**СУТЬ ЗАДАНИЯ**
Перечислите все географические названия регионов России, которые упоминаются в приведенном ниже тексте о региональных языках.

**ИСХОДНЫЙ ТЕКСТ**
Вопрос региональных языков в скором времени может стать одной из острых общественно-политических проблем России. Проблема излишне политизируется и в условиях ухудшения социально-экономического положения может превратиться в один из каналов вымещения социального недовольства.
При этом тема многогранна, в ней культура, опыт сосуществования разных этносов, история и человеческие отношения в очень длительном историческом отрезке, по меньшей мере, со второй половины XIX века и по сегодняшний день. Участие в обсуждении проблемы малосведущих активистов, не важно, какую сторону они поддерживают, усложняет и обостряет пласт вопросов языкознания и шире, культур российских регионов.
С начала этого века в регионах Северного Кавказа и Поволжья резко сократилось количество людей, способных в полном объеме пользоваться родными языками. Это показывают данные двух последних переписей, такие же данные показывают и исследования специалистов. По словам Рамазана Алпаута, кумыкского общественника, число кумыков, говорящих на родном языке сократилось более, чем на двадцать процентов с начала этого столетия.
Еще менее оптимистичные данные можно видеть в Башкирии, Кабардино-Балкарии, особенно в среде этнических балкар, есть много и других примеров.
Проблема существенно шире узких заданных рамок последних ее обсуждений в контексте вопроса о количестве часов преподавания родных языков в школах. А также статуса предмета «родной язык» — факультатив ли это, или предмет обязательной программы.
Чтобы начать в ней разбираться, нужно иметь общее представление о характере демографических процессов последних десятилетий. А также о трансформации среды обитания в российских регионах, что тоже имеет прямое отношение к демографии.
На арену жизни повсеместно вышло поколение детей, родившихся в течение 90-х годов. Их мало даже в тех регионах, а лучше сказать, в той культурной среде, где рождаемость была значительно выше средних по стране показателей. Но еще более важно то, что почти все это поколение — дети урбанизации, какой бы регион мы ни рассматривали под лупой, мы видим, что сегодняшние двадцатилетние выросли в городской среде. Их родители, имеющие существенно более тесную связь с традиционной средой, в значительной степени росли в интернациональной среде городов, но связь с сельской местностью обеспечила им на всю жизнь сносное знание родного языка. Однако выросшие в условиях, когда полновесное общение на родном языке происходило только в общении со стариками в деревне, они не смогли зачастую вообще передать язык своим детям.

(Строки набора данных)
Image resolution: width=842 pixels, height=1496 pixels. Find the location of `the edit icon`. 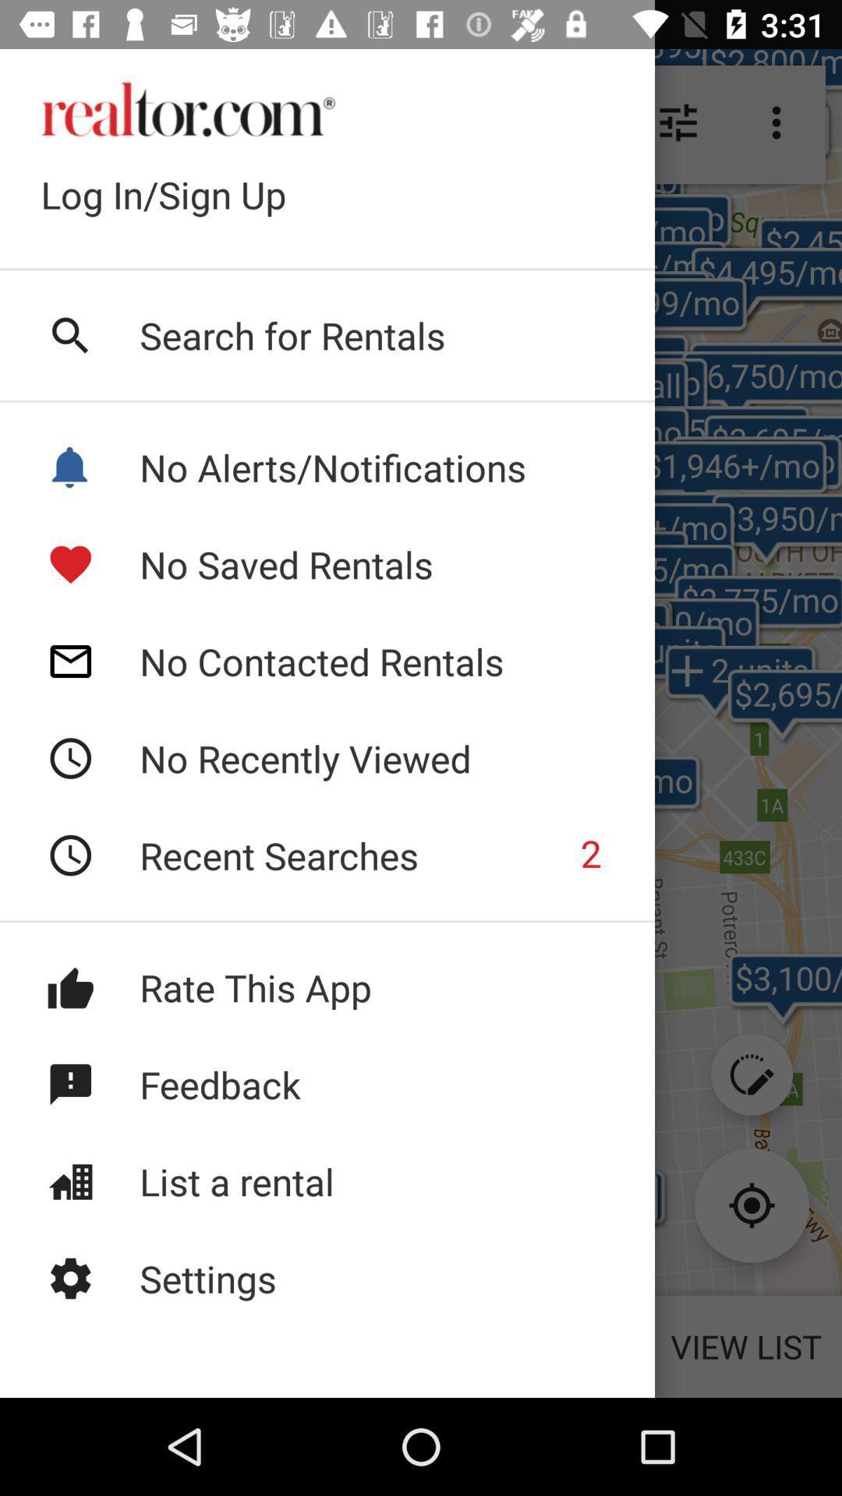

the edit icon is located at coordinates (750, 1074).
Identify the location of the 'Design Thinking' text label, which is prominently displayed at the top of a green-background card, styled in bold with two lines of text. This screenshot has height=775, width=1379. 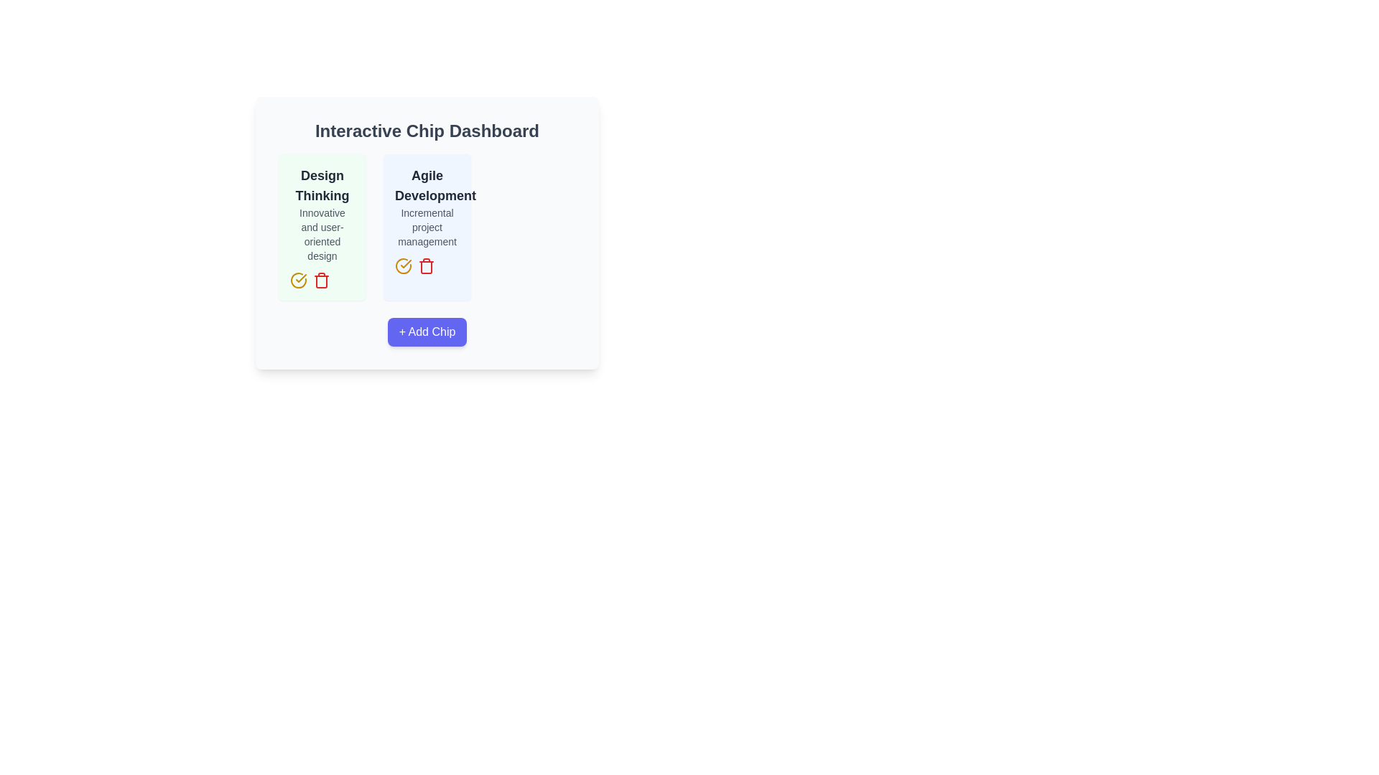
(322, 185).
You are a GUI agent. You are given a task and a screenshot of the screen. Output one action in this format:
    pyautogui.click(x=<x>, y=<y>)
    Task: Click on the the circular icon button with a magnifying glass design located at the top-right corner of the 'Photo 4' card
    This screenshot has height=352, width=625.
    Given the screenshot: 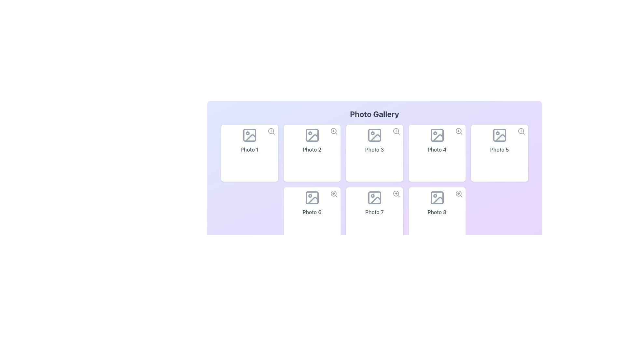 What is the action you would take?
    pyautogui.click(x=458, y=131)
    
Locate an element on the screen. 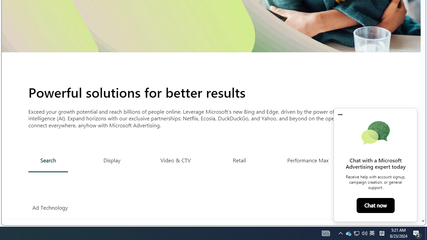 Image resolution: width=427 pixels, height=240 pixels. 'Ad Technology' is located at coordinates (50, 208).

**ОТВЕТ НА ЗАДАНИЕ**
Северный Кавказ, Поволжье, Башкирия, Кабардино-Балкария.